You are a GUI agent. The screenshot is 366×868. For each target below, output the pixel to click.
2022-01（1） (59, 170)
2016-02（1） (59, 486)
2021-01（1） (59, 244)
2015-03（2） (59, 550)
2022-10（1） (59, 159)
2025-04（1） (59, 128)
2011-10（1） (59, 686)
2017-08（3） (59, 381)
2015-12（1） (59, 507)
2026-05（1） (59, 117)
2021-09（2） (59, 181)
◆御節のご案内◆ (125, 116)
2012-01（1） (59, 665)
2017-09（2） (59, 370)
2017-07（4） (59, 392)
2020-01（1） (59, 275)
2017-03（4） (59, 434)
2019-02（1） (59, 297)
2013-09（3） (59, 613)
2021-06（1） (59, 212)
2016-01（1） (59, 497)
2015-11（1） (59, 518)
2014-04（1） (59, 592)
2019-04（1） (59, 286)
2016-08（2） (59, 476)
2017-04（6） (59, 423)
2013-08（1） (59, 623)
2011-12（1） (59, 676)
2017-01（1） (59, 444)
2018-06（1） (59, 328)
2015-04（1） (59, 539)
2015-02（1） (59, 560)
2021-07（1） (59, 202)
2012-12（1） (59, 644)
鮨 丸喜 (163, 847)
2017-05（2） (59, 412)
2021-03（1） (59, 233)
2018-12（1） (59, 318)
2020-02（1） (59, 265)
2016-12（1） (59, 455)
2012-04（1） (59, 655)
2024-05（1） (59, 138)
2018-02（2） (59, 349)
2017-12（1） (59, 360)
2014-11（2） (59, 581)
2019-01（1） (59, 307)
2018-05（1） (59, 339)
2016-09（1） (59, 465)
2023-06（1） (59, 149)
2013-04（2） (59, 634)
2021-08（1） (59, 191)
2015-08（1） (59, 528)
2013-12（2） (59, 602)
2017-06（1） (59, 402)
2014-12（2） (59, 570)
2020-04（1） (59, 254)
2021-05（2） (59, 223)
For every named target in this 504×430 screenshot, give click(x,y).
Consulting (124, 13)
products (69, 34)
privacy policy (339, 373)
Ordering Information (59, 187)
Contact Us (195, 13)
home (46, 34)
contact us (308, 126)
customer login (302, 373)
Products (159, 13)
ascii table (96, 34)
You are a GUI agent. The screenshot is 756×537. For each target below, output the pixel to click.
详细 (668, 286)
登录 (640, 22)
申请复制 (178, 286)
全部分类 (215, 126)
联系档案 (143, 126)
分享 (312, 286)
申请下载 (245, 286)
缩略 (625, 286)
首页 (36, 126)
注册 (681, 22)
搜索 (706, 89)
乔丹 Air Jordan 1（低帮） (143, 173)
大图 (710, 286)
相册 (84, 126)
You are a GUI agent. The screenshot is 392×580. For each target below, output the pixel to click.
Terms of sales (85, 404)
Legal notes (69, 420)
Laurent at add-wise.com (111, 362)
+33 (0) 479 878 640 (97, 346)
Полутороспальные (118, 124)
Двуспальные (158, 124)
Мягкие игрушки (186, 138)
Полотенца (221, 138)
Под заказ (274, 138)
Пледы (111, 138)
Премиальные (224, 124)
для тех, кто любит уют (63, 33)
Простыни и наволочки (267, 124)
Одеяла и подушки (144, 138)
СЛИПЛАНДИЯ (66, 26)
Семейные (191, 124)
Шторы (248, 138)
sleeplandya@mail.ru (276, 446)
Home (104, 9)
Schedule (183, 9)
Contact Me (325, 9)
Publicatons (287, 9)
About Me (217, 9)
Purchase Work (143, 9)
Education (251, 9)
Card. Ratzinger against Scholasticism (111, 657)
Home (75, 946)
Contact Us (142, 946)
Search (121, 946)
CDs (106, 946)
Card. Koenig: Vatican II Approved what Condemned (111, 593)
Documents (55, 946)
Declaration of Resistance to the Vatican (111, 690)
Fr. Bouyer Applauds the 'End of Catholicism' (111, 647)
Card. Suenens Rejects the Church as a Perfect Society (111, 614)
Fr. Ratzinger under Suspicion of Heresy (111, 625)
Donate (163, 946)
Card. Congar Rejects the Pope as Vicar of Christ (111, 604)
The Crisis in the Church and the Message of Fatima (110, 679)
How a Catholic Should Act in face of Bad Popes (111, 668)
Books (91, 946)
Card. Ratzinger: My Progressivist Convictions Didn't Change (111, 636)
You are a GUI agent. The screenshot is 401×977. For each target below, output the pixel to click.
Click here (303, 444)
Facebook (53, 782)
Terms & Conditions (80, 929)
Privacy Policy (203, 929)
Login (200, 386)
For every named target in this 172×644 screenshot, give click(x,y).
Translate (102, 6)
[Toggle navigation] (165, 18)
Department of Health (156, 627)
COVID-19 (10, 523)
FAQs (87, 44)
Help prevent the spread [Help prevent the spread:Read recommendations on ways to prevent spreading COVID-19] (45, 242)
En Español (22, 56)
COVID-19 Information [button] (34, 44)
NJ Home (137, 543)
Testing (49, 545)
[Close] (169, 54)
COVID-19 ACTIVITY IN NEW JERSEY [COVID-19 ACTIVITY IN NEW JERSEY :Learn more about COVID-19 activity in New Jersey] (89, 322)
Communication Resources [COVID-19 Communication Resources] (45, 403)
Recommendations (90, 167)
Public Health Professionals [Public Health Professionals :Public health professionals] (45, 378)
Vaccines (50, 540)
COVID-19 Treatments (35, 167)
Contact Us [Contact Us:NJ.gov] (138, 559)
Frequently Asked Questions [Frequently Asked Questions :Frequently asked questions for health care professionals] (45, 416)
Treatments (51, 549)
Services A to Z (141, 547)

○ ○ ○ ○ ○ ○ ○

■ What to produce
Rescale the listing from the line with "2018-12（1） (59, 318)" up to and including the line with "Consulting (124, 13)". Rewrite those lines, requests included, with every click coordinate in the answers multiplied by 0.45 and rounded to a whole number, halves rounded up.

■ Solution below
2018-12（1） (27, 143)
2020-02（1） (27, 119)
2016-12（1） (27, 205)
2012-04（1） (27, 295)
2024-05（1） (27, 62)
2018-02（2） (27, 157)
2017-12（1） (27, 162)
2014-11（2） (27, 261)
2019-01（1） (27, 138)
2018-05（1） (27, 153)
2016-09（1） (27, 209)
2023-06（1） (27, 67)
2013-04（2） (27, 285)
2021-08（1） (27, 86)
2015-08（1） (27, 238)
2013-12（2） (27, 271)
2017-06（1） (27, 181)
2014-12（2） (27, 257)
2020-04（1） (27, 114)
2021-05（2） (27, 100)
For every named target in this 504×430 screenshot, give click(x,y).
Consulting (56, 6)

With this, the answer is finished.